Recorded information ::
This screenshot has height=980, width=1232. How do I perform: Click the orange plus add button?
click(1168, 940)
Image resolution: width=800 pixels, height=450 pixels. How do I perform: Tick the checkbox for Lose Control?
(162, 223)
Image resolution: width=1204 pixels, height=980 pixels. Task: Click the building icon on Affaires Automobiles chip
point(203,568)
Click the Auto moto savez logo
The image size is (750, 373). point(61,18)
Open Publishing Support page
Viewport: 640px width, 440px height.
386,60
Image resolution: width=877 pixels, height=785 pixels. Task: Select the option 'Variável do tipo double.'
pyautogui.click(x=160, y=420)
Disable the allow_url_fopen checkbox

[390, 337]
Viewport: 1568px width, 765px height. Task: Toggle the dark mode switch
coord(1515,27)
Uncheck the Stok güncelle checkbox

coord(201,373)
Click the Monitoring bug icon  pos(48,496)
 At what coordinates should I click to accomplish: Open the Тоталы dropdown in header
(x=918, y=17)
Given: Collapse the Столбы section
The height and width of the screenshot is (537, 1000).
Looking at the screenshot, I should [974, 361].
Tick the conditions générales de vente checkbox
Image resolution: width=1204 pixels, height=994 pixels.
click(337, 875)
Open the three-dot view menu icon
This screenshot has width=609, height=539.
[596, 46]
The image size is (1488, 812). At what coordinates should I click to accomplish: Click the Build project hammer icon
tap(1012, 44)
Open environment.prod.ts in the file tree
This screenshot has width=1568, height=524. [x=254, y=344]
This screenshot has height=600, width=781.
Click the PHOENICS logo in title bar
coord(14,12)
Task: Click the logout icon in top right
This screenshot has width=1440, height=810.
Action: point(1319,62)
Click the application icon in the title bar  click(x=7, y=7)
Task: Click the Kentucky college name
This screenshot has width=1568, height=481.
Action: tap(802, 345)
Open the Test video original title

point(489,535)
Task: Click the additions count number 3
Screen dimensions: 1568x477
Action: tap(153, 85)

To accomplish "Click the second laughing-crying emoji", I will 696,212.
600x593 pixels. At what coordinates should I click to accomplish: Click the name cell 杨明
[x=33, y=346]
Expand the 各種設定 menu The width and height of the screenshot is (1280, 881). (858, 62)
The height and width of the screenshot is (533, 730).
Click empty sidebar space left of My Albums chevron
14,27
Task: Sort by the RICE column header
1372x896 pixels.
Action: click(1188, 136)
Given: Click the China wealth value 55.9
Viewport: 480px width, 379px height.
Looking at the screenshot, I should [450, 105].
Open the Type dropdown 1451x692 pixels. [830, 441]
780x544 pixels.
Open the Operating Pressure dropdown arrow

Your task ::
Set the listing down again in full, exactly as it was given.

Solved exercise ::
This screenshot has height=980, width=1232. How do I perform: Click the orange plus add button?
click(1168, 940)
Image resolution: width=800 pixels, height=450 pixels. How do I perform: Tick the checkbox for Lose Control?
(162, 223)
Image resolution: width=1204 pixels, height=980 pixels. Task: Click the building icon on Affaires Automobiles chip
point(203,568)
Click the Auto moto savez logo
The image size is (750, 373). point(61,18)
Open Publishing Support page
Viewport: 640px width, 440px height.
386,60
Image resolution: width=877 pixels, height=785 pixels. Task: Select the option 'Variável do tipo double.'
pyautogui.click(x=160, y=420)
Disable the allow_url_fopen checkbox

[390, 337]
Viewport: 1568px width, 765px height. Task: Toggle the dark mode switch
coord(1515,27)
Uncheck the Stok güncelle checkbox

coord(201,373)
Click the Monitoring bug icon  pos(48,496)
 At what coordinates should I click to accomplish: Open the Тоталы dropdown in header
(x=918, y=17)
Given: Collapse the Столбы section
The height and width of the screenshot is (537, 1000).
Looking at the screenshot, I should [974, 361].
Tick the conditions générales de vente checkbox
Image resolution: width=1204 pixels, height=994 pixels.
click(337, 875)
Open the three-dot view menu icon
This screenshot has width=609, height=539.
[596, 46]
The image size is (1488, 812). At what coordinates should I click to accomplish: Click the Build project hammer icon
tap(1012, 44)
Open environment.prod.ts in the file tree
This screenshot has width=1568, height=524. [x=254, y=344]
This screenshot has height=600, width=781.
Click the PHOENICS logo in title bar
coord(14,12)
Task: Click the logout icon in top right
This screenshot has width=1440, height=810.
Action: point(1319,62)
Click the application icon in the title bar  click(x=7, y=7)
Task: Click the Kentucky college name
This screenshot has width=1568, height=481.
Action: tap(802, 345)
Open the Test video original title

point(489,535)
Task: Click the additions count number 3
Screen dimensions: 1568x477
Action: tap(153, 85)

To accomplish "Click the second laughing-crying emoji", I will 696,212.
600x593 pixels. At what coordinates should I click to accomplish: Click the name cell 杨明
[x=33, y=346]
Expand the 各種設定 menu The width and height of the screenshot is (1280, 881). (858, 62)
The height and width of the screenshot is (533, 730).
Click empty sidebar space left of My Albums chevron
14,27
Task: Sort by the RICE column header
1372x896 pixels.
Action: click(1188, 136)
Given: Click the China wealth value 55.9
Viewport: 480px width, 379px height.
Looking at the screenshot, I should [450, 105].
Open the Type dropdown 1451x692 pixels. [830, 441]
780x544 pixels.
Open the Operating Pressure dropdown arrow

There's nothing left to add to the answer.